» **Task brief**
Answer from the review text below.
(a) How many major comments and how many minor comments does it list?
(b) What three examples of a misspecification set does the abstract comment offer?
(c) How many responses and how many unresolved items does the rebuttal report?

» **Extract**

Significance. A rigorously derived worst-case MSE bound under an explicit misspecification class would be a meaningful contribution to robust experimental design, offering practical value for A/B testing where model assumptions often fail. The empirical component on real data strengthens applicability, but the absence of the misspecification set definition and derivation details prevents a full assessment of whether the bound is non-vacuous or load-bearing.

major comments (2)

[Abstract] Abstract: The central claim that the design 'bounds the worst-case mean squared error' requires an explicit definition of the misspecification set (e.g., an L2-ball of radius ε, Lipschitz ball, or parametric uncertainty set) and the norm used in the minimax argument; without it the bound cannot be verified as non-vacuous or checked for the conditions under which it holds uniformly over the set.
[Theoretical section] Theoretical development: No derivation details, proof sketch, or explicit conditions on the misspecification class are supplied, which is load-bearing for the robustness guarantee; the abstract states coverage of contextual bandit and dynamic settings but provides no information on how the sequential design keeps the estimator inside the uncertainty set.

minor comments (1)

[Abstract] Abstract: Expand to include the precise form of the MSE bound and the key assumptions required for it to hold.

Simulated Author's Rebuttal

2 responses · 0 unresolved

We thank the referee for their constructive comments, which identify key areas where the presentation of our robustness guarantees can be strengthened. We agree that explicit definitions and derivation details are needed and will revise the manuscript to address both major comments.

read point-by-point responses

Referee: [Abstract] Abstract: The central claim that the design 'bounds the worst-case mean squared error' requires an explicit definition of the misspecification set (e.g., an L2-ball of radius ε, Lipschitz ball, or parametric uncertainty set) and the norm used in the minimax argument; without it the bound cannot be verified as non-vacuous or checked for the conditions under which it holds uniformly over the set.

» **Material**
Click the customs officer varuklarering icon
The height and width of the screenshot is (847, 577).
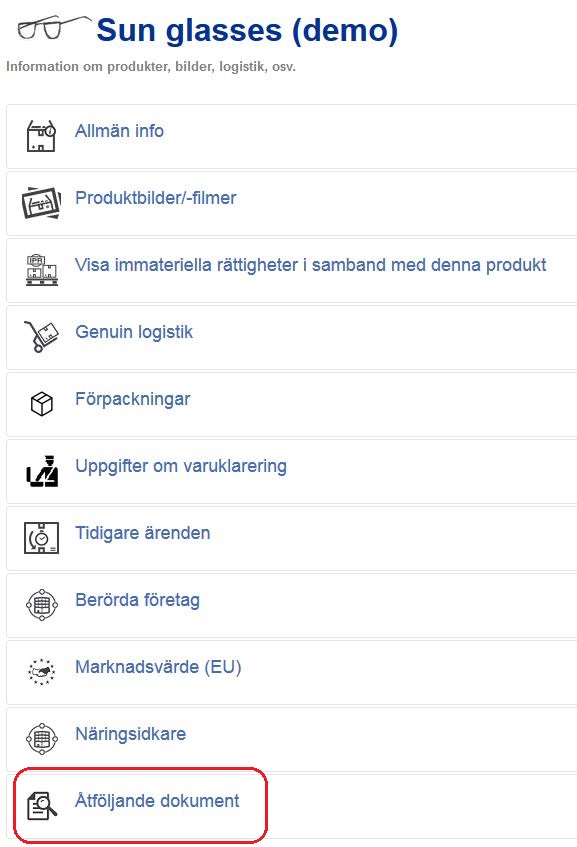point(42,471)
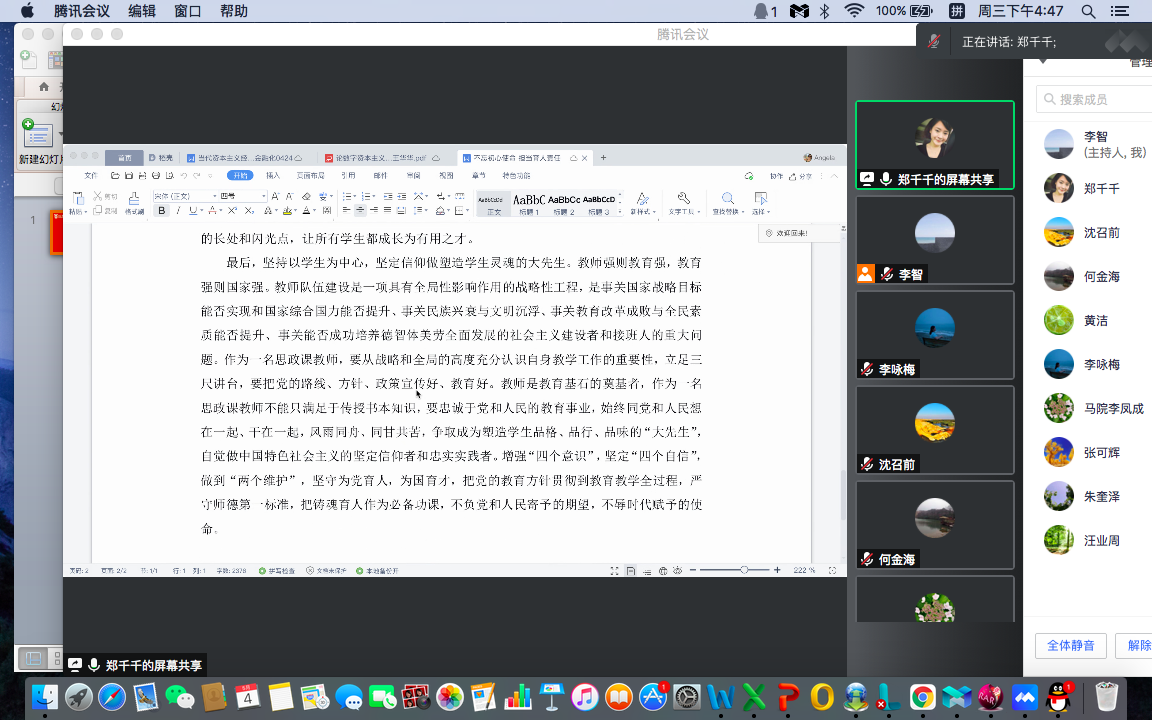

» **Expected output**
(a) Two major comments and one minor comment.
(b) An L2-ball of radius ε, a Lipschitz ball, or a parametric uncertainty set.
(c) Two responses and zero unresolved.